I borrowed Colin’s beater and drove to your apartment. I’d only ever been there once but I remembered the way. I wasn’t even sure if you’d be home but I didn’t care. I had to see you. Before I climbed the steps to the door I heard you coming up the street. You’d been out for a run, you were dripping with sweat, your hair was shaggy in your eyes which looked so much brighter and clearer than usual.

              “Jaime,” I started. You closed the gap between us in a few quick steps. You were so close I could feel your breath on my face but you kept your arms firmly planted at your sides.

              “I’m sorry I left this morning. You were in pretty bad shape last night, I wasn’t sure how much you’d remember and I didn’t want to scare you being in your bed first thing.”

              “You could never scare me, Jaime.”

              “Charley--“ I closed what little space was left between us and put my arms around your narrow waist, pressing my cheek against your sticky chest. Your body went rigid and you didn’t reciprocate.

              “I am not going to beat around the bush Charley, I want to touch you very much. But after last night, and everything else, I want to respect you and go slow. I don’t want you to feel like I’m taking advantage of your vulnerability.” I knew you were trying to be respectful and you were protecting my perceived innocence, but part of me was a bit insulted by it. I wanted you to be so overcome you couldn’t stop yourself from touching me. Then I remembered how I behaved with Teddy and knew this was the start of a healthy, mature adult relationship where people can exercise some restraint. You were so good at it. You empowered me; gave me complete control the direction of the relationship. Instead of kiss you, I let go and took a half step backward to hold your hand.

 

 

 

 

 

 

CHAPTER TWENTY

Teddy

 

              I woke up my mouth tasting like I had been sucking on cotton. Everything hurt, but the most immediate was a painful and persistent hammering in my head. I pressed my palms to either side of my temples to get the pounding to stop but nothing helped. This was not a usual hangover.
How much did I drink.
Yes, I was pretty faced when I left the bar, but the call from mom sobered me up considerably.

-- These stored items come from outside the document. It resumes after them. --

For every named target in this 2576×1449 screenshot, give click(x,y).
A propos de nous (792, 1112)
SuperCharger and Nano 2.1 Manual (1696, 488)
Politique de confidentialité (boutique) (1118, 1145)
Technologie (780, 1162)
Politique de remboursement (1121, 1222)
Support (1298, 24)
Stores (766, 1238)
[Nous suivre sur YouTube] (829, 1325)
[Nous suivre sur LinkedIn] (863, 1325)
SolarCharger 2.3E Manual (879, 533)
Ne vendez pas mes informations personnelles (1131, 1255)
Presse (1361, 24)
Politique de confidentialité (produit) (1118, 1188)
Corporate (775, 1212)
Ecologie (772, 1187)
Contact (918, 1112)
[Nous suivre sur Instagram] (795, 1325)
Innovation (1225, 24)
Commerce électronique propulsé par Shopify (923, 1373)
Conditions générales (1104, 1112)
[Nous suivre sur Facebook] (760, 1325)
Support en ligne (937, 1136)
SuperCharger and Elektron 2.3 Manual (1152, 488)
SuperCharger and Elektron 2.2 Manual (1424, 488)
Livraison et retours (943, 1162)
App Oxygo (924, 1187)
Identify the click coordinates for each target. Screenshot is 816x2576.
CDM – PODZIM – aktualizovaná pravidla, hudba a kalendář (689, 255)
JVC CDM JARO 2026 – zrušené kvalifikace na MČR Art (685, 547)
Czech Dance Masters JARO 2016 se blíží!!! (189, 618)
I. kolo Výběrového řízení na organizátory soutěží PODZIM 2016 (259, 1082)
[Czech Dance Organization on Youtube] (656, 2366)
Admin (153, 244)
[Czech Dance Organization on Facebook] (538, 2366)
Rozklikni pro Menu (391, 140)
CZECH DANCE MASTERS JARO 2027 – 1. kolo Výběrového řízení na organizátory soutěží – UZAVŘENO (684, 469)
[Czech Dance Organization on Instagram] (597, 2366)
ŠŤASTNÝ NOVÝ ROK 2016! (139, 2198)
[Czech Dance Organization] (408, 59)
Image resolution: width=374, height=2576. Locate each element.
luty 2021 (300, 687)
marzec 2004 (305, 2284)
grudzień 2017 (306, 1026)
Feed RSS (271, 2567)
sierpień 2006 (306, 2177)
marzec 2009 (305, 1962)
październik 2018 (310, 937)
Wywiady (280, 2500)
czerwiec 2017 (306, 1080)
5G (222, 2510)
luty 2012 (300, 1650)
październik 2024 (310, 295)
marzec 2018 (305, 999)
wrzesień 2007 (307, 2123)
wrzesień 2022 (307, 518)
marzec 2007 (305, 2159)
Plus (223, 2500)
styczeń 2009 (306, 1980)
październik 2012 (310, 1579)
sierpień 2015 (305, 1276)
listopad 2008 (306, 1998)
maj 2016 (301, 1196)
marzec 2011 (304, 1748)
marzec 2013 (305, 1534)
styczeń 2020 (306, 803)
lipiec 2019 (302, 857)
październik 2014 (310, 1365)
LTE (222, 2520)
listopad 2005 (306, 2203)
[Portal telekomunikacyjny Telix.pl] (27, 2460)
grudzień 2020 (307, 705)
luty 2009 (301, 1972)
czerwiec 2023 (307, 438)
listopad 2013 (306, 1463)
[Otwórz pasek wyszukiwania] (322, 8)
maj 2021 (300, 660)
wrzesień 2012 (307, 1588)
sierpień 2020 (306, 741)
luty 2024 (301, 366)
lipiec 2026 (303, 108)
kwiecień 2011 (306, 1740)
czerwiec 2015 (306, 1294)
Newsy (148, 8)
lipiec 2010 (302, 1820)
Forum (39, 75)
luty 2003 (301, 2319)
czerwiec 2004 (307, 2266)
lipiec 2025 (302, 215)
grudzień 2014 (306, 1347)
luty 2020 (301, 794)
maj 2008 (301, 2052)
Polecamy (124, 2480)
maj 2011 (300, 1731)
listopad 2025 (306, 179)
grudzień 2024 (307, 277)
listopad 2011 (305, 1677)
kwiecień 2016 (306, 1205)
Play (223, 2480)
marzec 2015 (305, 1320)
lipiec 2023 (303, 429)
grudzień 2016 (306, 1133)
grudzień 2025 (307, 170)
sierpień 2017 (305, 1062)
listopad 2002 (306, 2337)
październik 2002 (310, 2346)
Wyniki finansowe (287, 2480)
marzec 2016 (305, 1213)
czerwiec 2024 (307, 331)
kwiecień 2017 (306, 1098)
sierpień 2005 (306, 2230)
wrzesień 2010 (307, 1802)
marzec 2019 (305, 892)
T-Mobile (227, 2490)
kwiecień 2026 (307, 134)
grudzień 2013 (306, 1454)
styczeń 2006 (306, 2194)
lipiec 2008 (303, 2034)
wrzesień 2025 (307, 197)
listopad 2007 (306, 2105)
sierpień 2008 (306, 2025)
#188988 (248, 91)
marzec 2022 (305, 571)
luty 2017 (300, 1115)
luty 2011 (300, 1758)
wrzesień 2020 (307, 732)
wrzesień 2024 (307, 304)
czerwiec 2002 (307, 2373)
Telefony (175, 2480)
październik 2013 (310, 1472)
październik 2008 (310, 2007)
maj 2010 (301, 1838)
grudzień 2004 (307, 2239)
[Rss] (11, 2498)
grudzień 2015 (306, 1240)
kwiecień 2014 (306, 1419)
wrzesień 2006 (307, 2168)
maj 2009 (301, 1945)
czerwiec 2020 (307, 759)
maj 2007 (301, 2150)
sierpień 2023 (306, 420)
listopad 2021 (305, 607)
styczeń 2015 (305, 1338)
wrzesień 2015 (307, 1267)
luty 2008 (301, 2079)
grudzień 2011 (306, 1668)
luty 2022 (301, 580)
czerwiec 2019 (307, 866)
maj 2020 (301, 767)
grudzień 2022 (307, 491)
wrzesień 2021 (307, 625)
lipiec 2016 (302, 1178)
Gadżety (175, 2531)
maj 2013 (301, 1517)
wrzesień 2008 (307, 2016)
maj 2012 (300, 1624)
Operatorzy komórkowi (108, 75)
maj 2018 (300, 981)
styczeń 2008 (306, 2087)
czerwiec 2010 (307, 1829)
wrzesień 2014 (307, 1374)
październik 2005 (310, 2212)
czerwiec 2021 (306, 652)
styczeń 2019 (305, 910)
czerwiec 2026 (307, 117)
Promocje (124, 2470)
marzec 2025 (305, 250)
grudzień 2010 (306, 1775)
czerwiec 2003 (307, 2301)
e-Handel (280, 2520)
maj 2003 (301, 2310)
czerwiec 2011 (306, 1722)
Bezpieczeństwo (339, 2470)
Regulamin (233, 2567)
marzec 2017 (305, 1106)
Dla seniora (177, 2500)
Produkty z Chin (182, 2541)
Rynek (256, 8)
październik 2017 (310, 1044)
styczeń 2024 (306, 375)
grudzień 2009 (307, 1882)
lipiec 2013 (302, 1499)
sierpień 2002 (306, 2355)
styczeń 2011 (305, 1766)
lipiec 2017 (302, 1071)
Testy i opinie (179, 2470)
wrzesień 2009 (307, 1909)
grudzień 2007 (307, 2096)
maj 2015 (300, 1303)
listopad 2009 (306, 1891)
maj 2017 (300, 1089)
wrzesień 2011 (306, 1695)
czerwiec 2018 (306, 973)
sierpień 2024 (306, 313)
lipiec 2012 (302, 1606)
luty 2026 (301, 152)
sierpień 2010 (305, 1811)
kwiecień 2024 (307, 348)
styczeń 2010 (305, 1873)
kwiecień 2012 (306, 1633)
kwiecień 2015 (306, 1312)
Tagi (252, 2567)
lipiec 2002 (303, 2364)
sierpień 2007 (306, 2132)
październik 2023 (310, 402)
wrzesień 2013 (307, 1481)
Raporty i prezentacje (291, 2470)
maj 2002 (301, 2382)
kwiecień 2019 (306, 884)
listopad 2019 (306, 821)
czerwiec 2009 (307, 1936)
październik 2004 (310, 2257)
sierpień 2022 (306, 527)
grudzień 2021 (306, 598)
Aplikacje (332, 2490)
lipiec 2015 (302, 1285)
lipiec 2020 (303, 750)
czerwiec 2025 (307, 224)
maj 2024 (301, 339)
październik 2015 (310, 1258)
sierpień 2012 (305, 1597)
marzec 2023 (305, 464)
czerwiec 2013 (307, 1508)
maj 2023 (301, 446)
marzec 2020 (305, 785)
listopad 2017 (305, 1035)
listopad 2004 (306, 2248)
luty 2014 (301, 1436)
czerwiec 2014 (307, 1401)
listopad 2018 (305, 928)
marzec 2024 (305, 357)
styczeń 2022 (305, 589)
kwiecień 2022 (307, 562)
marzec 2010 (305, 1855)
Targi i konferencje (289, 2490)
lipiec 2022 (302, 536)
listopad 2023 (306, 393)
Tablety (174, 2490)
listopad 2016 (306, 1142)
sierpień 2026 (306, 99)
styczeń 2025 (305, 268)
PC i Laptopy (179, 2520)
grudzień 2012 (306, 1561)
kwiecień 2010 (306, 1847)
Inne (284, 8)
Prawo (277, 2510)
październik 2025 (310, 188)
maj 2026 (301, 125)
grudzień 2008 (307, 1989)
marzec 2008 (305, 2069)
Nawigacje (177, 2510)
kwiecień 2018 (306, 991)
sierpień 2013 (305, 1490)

I did have a brandy with Lacey to calm her down, but I’d never felt quite so awful as I did: like my brain was swollen and trying to seep out of my ears. It was daylight. I didn’t even remember it getting dark.
Jesus, how long was I out?
I rolled to my side to see the time. That’s when I knew I wasn’t where I should be. That’s when I knew something went horribly and irreversibly wrong.

              I was in your room. In your bed. In nothing but my boxers.
What the hell?
Then in you came, carrying two bottles of water. Wearing nothing but my shirt;
the shirt I picked out just for Charley
, I thought. It was tainted, now; tarnished with blackened tear stains on the shoulder from your mascara the night before. I bolted straight up searching the floor for my jeans.
I have to get out of here. Holy shit, what did I do? I have to go. Where the hell are my pants!

              “Hey sleepy head,” you cooed in that voice that, in the past, made me do whatever you wanted. At that moment, all I wanted was my pants and possibly a toilet to vomit in.

              “Lacey, I don’t have time for this. Where are my clothes.”

              “Where are you running off to, baby?”

              “What the hell happened last night?”

              “You don’t remember?”

              “Jesus, Lacey, just tell me the fucking truth! Where’s Andy?”

              “He’s asleep.

              “He’s asleep? Where the hell was he?”

              “Mom and I both forgot that he was in Miami for a meeting. He came home late last night.” You said so dismissively, like I hadn’t just fucked up my relationship with Charley to come to you for that “emergency” and then for it to be no big deal.

              “You FORGOT?”

              “Jesus, calm down Teddy! He’s safe everyone is okay. I mean, you’re no worse for wear so…”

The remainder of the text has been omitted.